In Class Activity: Argument against online learning
In Nancy Bunge’s article “Why I No Longer Teach Online” she addresses the issues that made her drop the online segment of her “Philosophy in Literature” class that she taught because it was weakening the relationship she shared with her students. By removing online learning from her course she discovered that students learned more and were more intellectually challenged when it came to the subject being taught in the course. Bunge analyzed surveys given to students who had and had not taken the online portion of her class and compared the results to conclude that actively participating in a relationship with the students was the most important part of teaching. Whether this active relationship is online or in the classroom, Bunge found it was much easier to do when one is able to see the face of the student.

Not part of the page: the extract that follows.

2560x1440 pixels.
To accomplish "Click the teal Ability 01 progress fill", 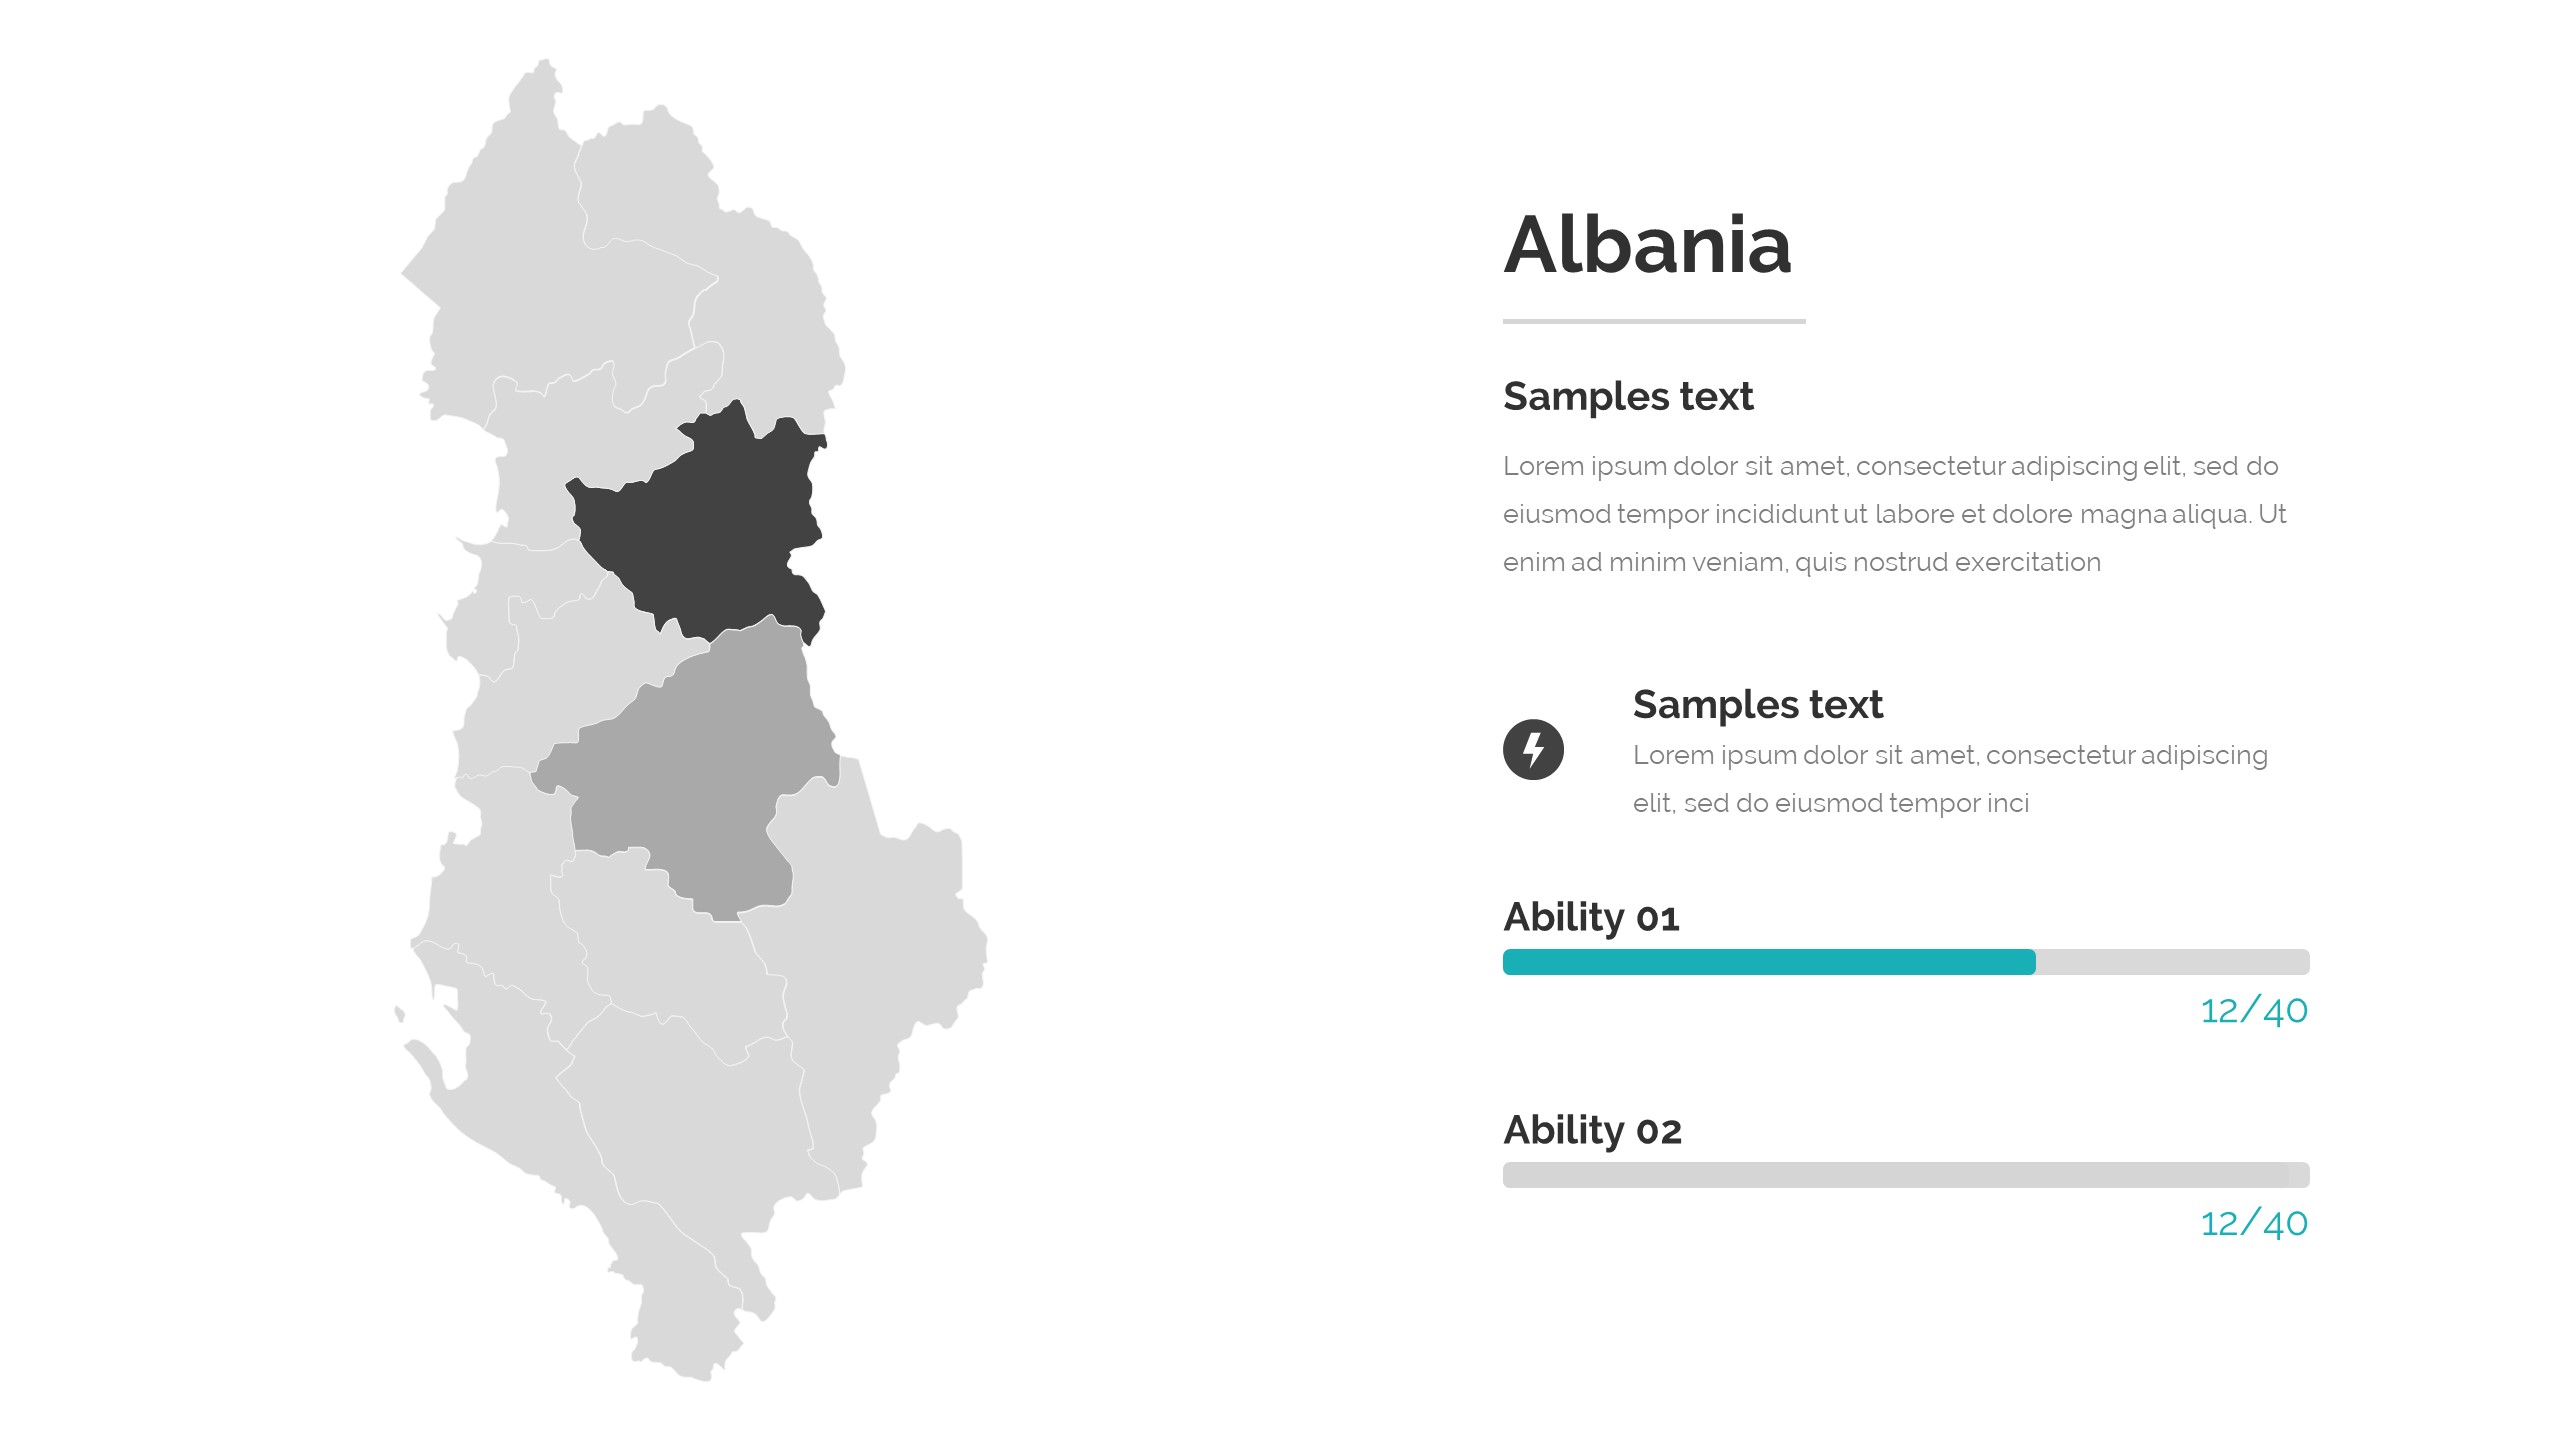I will (x=1768, y=962).
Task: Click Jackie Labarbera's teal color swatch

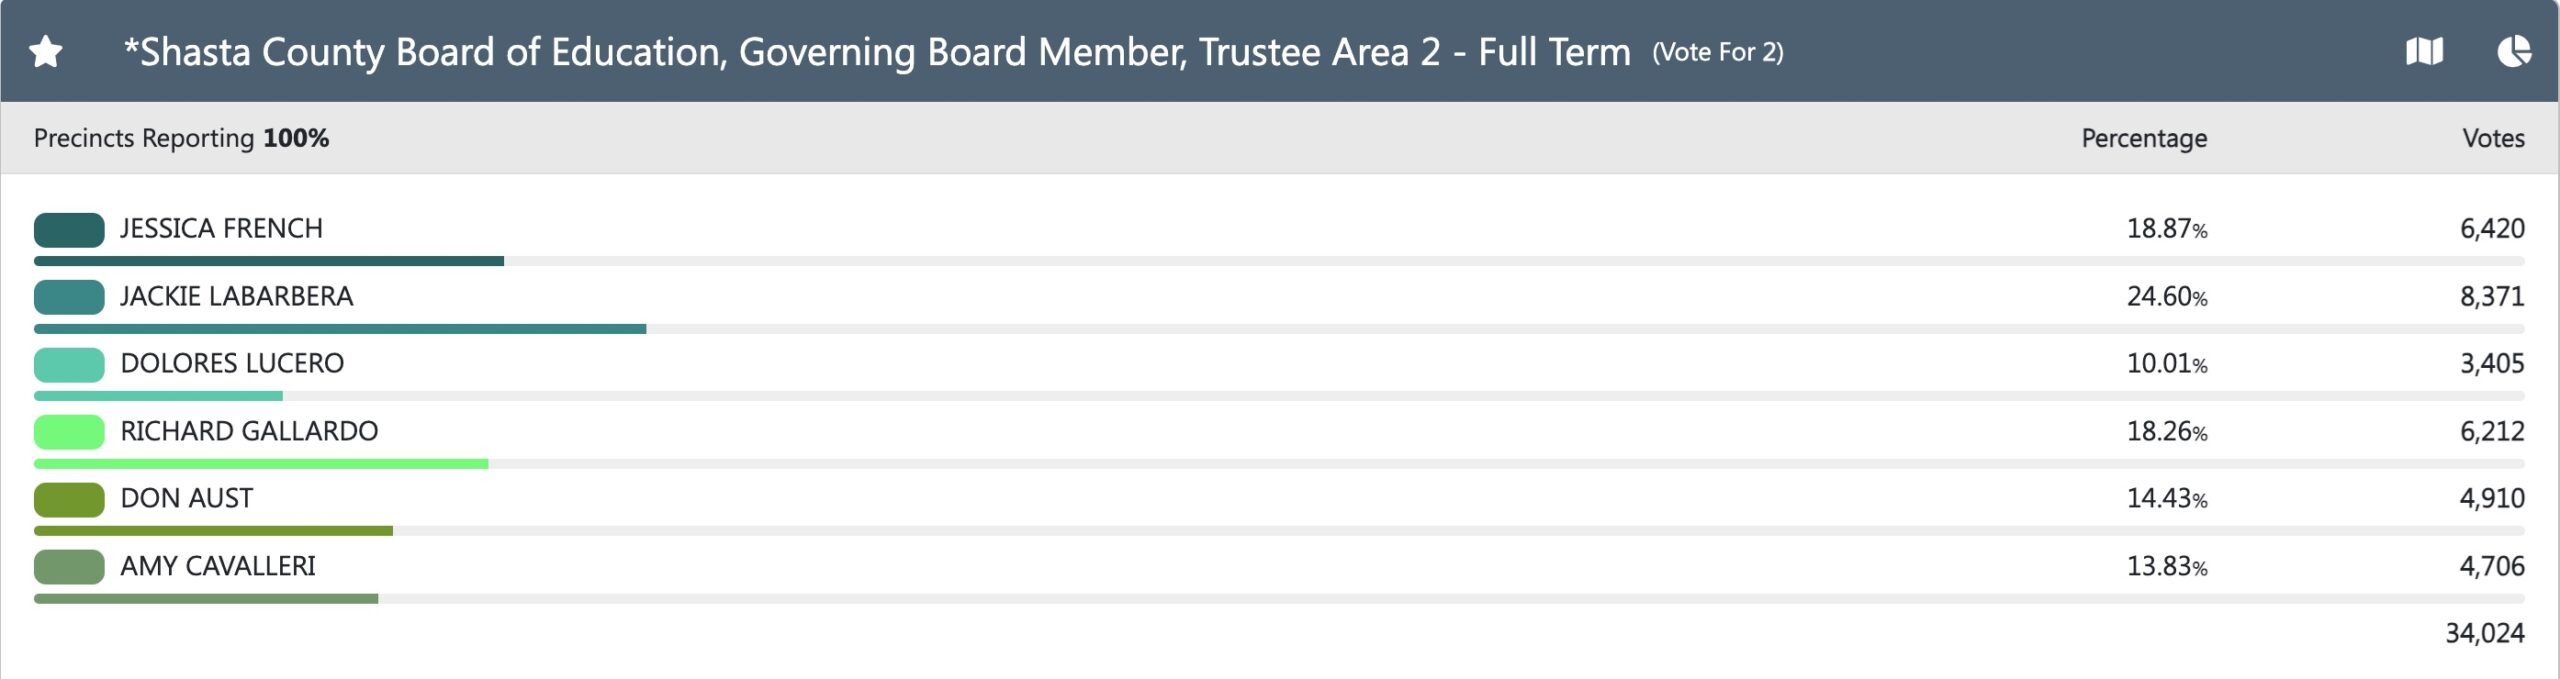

Derek Bruff’s article “A Social Network Can Be a Learning Network” describes in detail the way social networking cites are able to form “social pedagogies” and equate the “representation of knowledge” with the “construction of knowledge” in the minds of the students (Bruff p.4). When students write and display knowledge on social networking cites they transform their audience away for the single teacher to the “authentic audience” (Bruff p.5). By writing to the authentic audience many believe students are motivated to do their best work because they feel as if their efforts are branching out beyond the single-person audience (teacher) to a whole realm of people willing to critique the work.
A distinction has to be made between the two opinions for and against online learning. The distinction between learning and applying what you learn is what separates the classroom and the virtual classroom (online). I find that students are best able to gain new knowledge when the teacher and student are able to grow with one another in a relationship and build on the relationship through the two-way interaction of learning. When the student is left to learn online on his own he is left with uncertainties because there is no one there to communicate to him how to learn. There is no relationship he is able to fall back on and grow from. Good teaching, teaching that requires students to grasp the knowledge and build on it, happens in the classroom and revolves around the student-teacher bond. Online learning weakens that bond. What online learning does well, however, is that it allows for the application of student knowledge after one has learned the material. The “social pedagogies” are a good example of this as they allow students to display their knowledge to a community of people rather than the single teacher. By taking part in the social pedagogies students become more motivated to do their best work: the work that stems from authentic learning within the classroom in a true student-teacher relationship.